Writing is in my blood. It has turned me into a mad man with a pad. I’m always thinking of new ideas, honing my craft, grabbing ideas out of the ether and putting them to work. I record conversations I hear, lines from novels I enjoy, you name it, I’ve probably jotted it down. It’s helped me to create some very realistic characters, but it’s also turned me into a full-time observer.
As a writer, you can’t really help it. You hear something catchy, or you’re struck with genius, you record. You store that data for prospecting. When you get down to writing, you’re going to strike gold with your words, you can just feel it. It’s an amazing experience, but it’s also a burden. The down side to always writing is that you’re never fully engaged in your life.
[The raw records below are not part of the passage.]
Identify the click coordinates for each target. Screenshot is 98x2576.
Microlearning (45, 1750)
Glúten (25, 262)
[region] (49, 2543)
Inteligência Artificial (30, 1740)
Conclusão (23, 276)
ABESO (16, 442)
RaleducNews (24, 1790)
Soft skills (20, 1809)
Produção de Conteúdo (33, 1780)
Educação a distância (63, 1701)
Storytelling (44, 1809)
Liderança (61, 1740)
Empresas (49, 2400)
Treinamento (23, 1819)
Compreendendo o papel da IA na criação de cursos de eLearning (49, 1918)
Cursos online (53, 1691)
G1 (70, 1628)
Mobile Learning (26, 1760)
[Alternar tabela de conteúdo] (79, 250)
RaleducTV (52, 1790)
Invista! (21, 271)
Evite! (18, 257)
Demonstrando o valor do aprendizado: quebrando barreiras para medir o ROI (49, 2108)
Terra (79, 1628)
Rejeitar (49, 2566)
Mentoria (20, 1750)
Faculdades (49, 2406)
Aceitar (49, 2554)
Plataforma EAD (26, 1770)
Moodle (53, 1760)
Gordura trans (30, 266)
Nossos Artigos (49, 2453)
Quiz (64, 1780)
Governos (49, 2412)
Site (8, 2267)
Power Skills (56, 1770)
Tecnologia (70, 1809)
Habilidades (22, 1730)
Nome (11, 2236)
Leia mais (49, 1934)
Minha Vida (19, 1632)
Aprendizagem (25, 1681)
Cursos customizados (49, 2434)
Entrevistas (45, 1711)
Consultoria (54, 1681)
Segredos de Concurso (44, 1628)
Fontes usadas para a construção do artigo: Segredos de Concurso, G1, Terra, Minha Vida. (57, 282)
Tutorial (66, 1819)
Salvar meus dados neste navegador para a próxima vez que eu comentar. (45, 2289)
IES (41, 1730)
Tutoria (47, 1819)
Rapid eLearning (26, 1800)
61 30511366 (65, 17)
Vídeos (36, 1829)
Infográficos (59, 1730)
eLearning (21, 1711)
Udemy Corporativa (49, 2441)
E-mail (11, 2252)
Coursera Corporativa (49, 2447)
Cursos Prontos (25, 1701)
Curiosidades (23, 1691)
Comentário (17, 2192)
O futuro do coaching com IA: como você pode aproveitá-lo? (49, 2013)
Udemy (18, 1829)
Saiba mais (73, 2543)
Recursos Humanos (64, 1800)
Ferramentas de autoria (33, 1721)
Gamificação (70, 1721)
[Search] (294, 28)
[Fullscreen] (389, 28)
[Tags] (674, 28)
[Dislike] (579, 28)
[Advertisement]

I love my life, I love what I do, but everything has a price.
Not to jump too far into the deep, but some of the best moments in my life, I’ve been elsewhere in my head. I’ve been absorbing the details, the interactions, in such a way that I’m no longer a part of it, I’m outside looking in. It’s a very surreal experience and, more often than not, I’m not aware I’m doing it. This sense of always watching, never interacting, is the very reason why Kesey stopped producing work. He’d rather “be a lightning rod than a seismograph.”
Adding to that, I have deadlines, the desire to produce more work faster, the desire to produce polished gems, the desire to get it all done and still have time to live the life I write about. It’s intense (just like camping), but it’s what I live for. To that end, I’ve come to adopt the do what you do when you do it lifestyle. Writing is what is most important to me. If I write a hundred books, that’s swell. If I only write two, that’s okay. I will produce as much as I can in the time that I have, but I’m not going to destroy myself because of it.
It’s important to keep your priorities and take everything in moderation. Time in this realm is brief, so make sure you’re enjoying it as you create works to entertain others.